DATA LISTING:
== Segment start ==

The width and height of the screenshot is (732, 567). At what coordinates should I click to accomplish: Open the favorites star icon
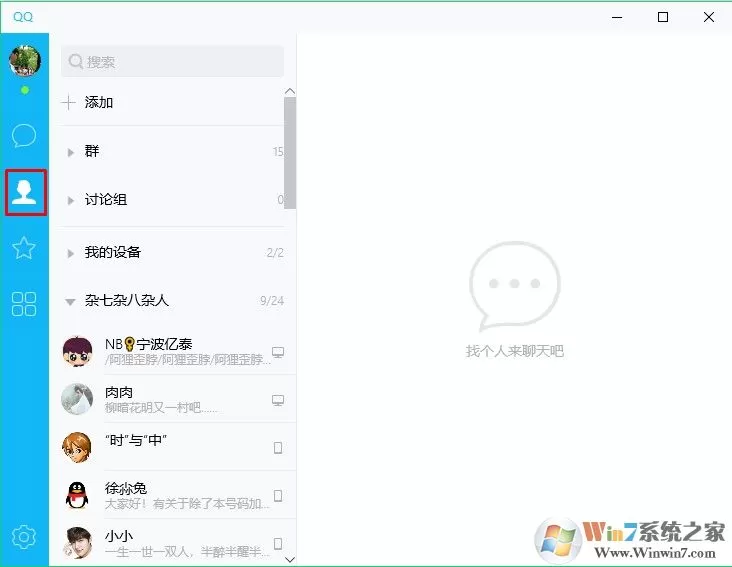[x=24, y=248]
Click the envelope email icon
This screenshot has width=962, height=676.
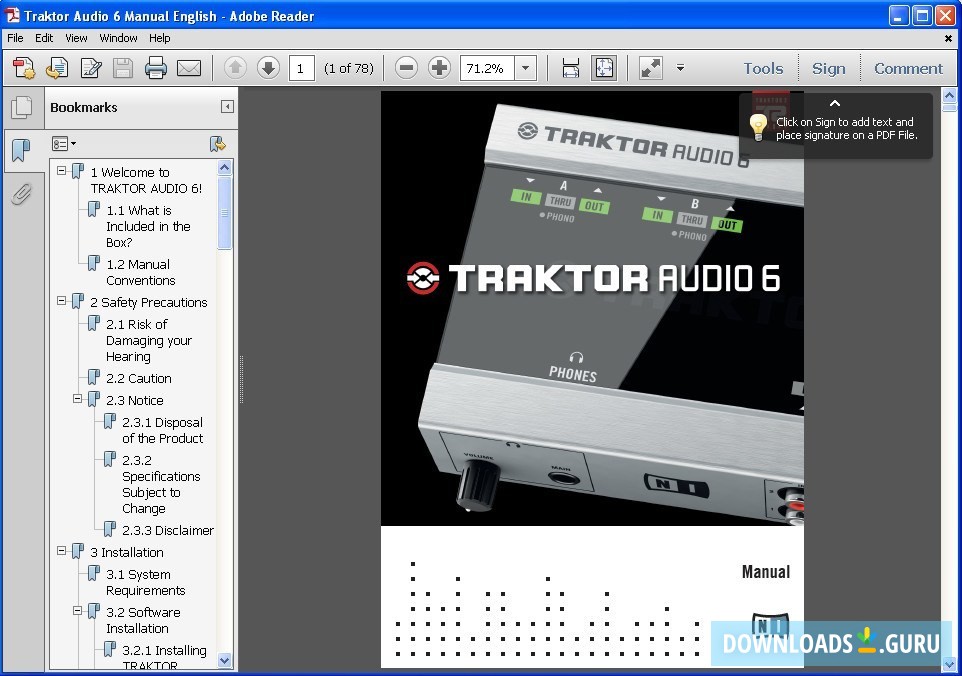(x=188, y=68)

== Segment end ==
== Segment start ==

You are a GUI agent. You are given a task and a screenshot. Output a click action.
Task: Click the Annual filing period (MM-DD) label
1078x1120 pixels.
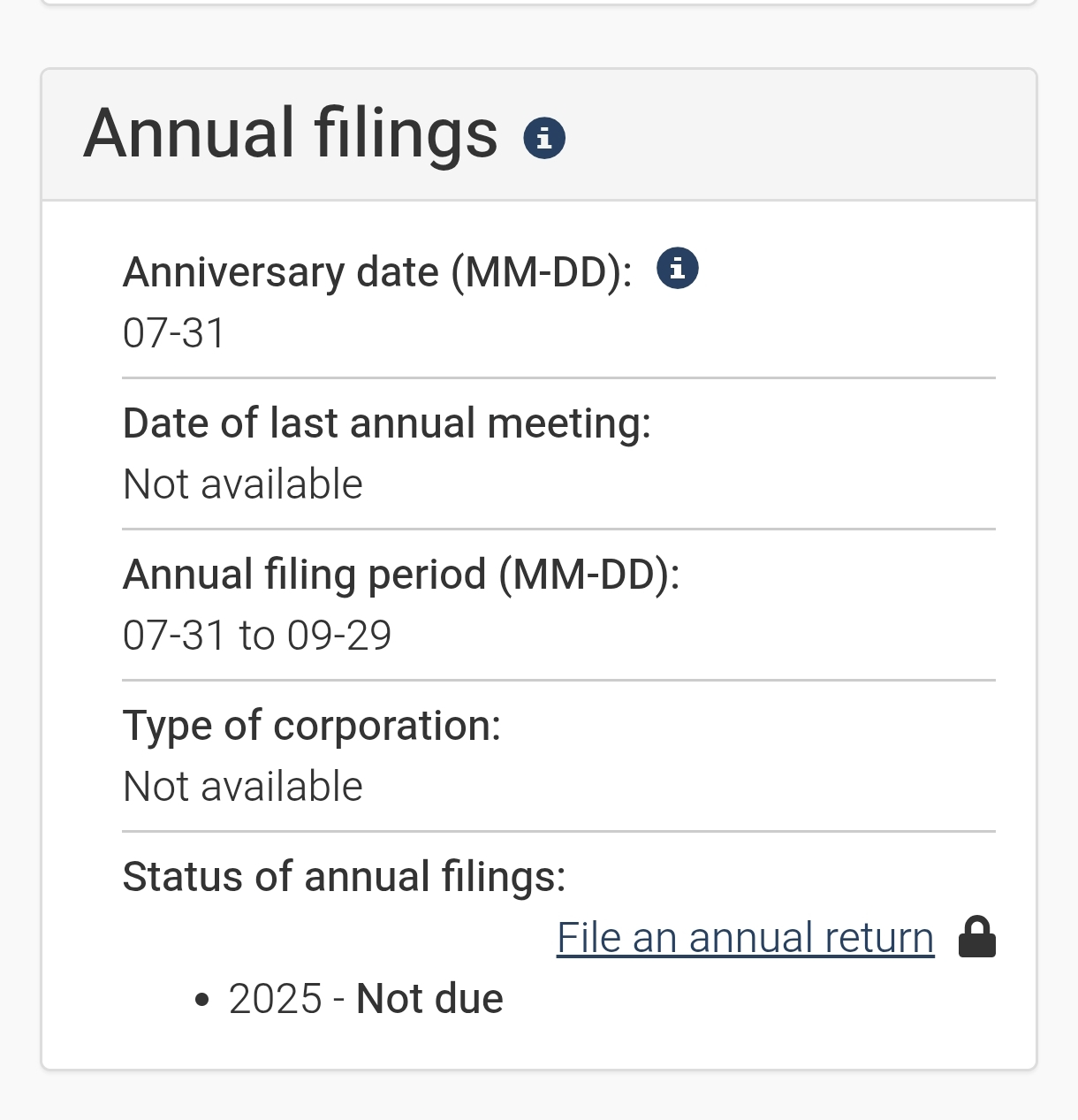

== Segment end ==

INSTRUCTIONS TO FOLLOW:
What you return should be exactly the lines above, starting at the one with "Task: Click the" and ending at the one with "1078x1120 pixels.", and nothing else.

EXPECTED OUTPUT:
Task: Click the Annual filing period (MM-DD) label
1078x1120 pixels.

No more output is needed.